"She Kills Monsters," show #860
An epically enjoyable campaign is happening at Selma Arts Center in the form of Qui Nguyen’s poignant and entertaining play, She Kills Monsters. Now, fear not, those who are unfamiliar with the Dungeons and Dragons game (like this very reviewer), you need not have pre-existing knowledge nor intimate experience with the D&D community to enjoy this play. If you appreciate female-centered theatre and some terrific acting, then Selma’s She Kills Monsters is the show for you!
A duo of outstanding talent, Aleah Muniz (Agnes) and Liliana Morgan (Tilly) lead this adventure with a knack for sibling chemistry and emotionally-driven acting that grounds and drives the heartbeat of this otherwise heavily fantasy-driven play. Muniz and Morgan curate a deep-seated sisterly bond which director Claudio Laso, and assistant director Chris Ortiz-Belcher, have no issue highlighting when the script calls for it. The slowing down and quieter moments of the sister-driven dialogue is resonant to those of us who have ever lost someone close enough to be a sibling. Muniz and Morgan deliver every ounce of comedy and female-dominating prowess to ensure their characters are given due justice in the battle scenes.
(L to R: Grace Morrow (Lilith/Lily), Liliana Morgan (Tilly), Sine Chan-Golston (Kaliope/Kelly); Photo credit: Kyle Lowe)
Supporting highlights come from the superb pairing of Grace Morrow as Lilith/Lily and Sine Chan-Golston as Kaliope/Kelly. Morrow carries a hefty load as the focus of Tilly’s attraction, and delivers a fantastic one-dimensional fairy paired with a fully-realized troubled high schooler, giving her scene work opposite Muniz a level of depth the play requires to be poignantly theatrical. Chan-Goldstein is great as the complementary fairy, giving laughs, a dance turn, and a comically honest performance in both roles she holds. Carly Oliver is an alluring Narrator, Nwachukwu, and is perfectly tempered as the no-nonsense high school counselor, Vera, while Savannah West and Hannah Raylynn steal the show as the evil cheerleader pairing, serving as true antagonists to the grouping of D&D party. Diego Barba rounds out the supporting cast with some fun takes as Orcus/Ronnie, the horny-driven testosterone holder of the female-dominated group.
(Nwachukwu (Vera) speaking to Aleah Muniz (Agnes); Photo credit: Kyle Lowe)
A play like She Kills Monsters requires energetically driven performers in balance with superb tech, and the technical designs certainly deliver in this production.
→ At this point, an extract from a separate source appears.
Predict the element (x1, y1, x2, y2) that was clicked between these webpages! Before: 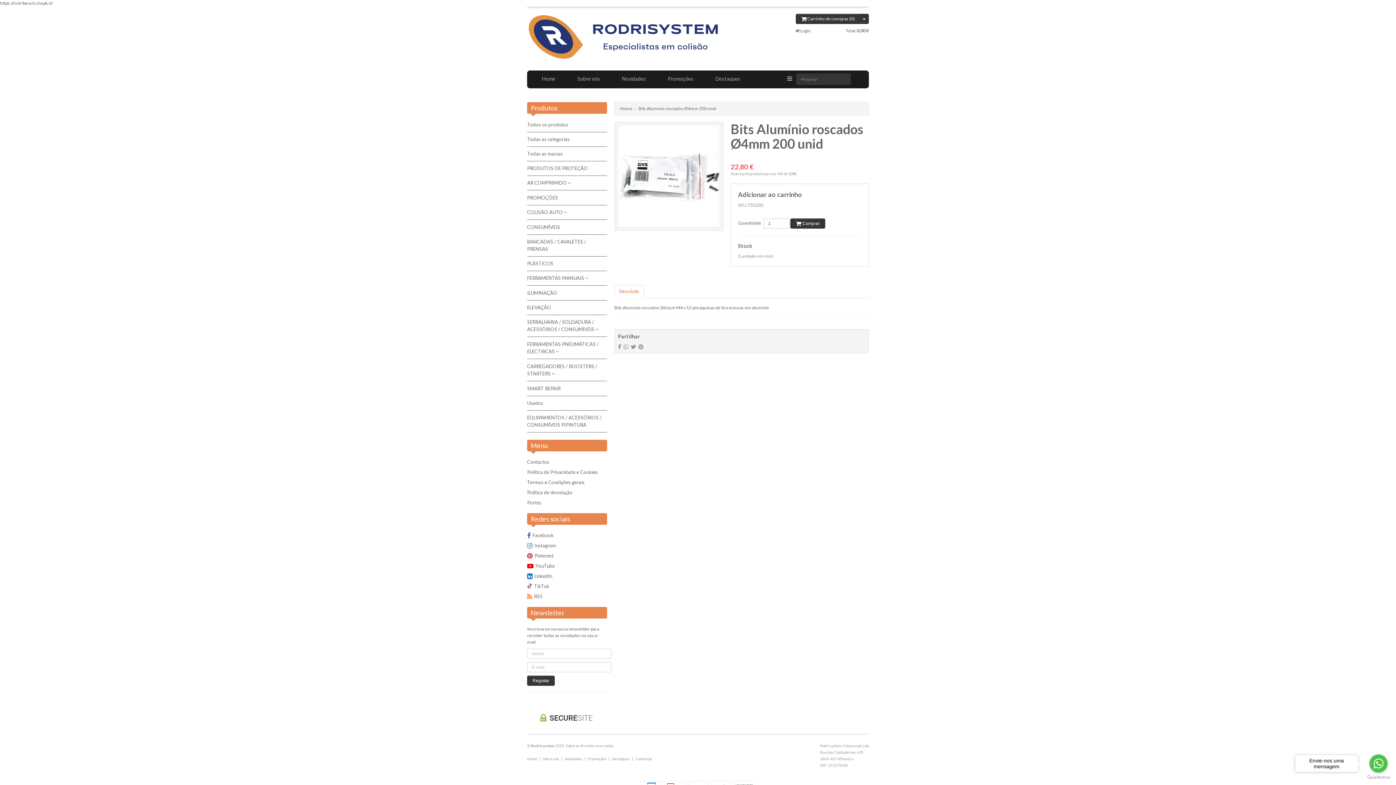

Annelise Escobedo-Lyman’s costume design gives the audience a visually engaging palate, as they define the characters effectively and brightly. Christina McCollam’s lighting design is expert in its illumination of scene changes, location shifts, and moody focus. Kimberly Houston’s puppet design is wonderfully utilized when it counts towards the end of the play in providing the payoff for the suspension of disbelief the audience I was asked to live in for the 90-minute campaign.
(Aleah Muniz (Agnes) surrounded by cast of She KIlls Monsters; Photo credit: Kyle Lowe)
She Kills Monsters is, in the best form of the words, a weird, fun play. I remember thinking I had seen it years ago while studying for my Theatre degree when really I had just seen a few classmates do a scene from it. Two New York trips ago I spent a morning reading it while rushing a play and I remember thinking that this would be a perfect play for Selma Arts Center to produce. And then they announced it. So of course I saw it. They are the right company to have done it, and will certainly roll a Nat 20 into your heart. Go see this show!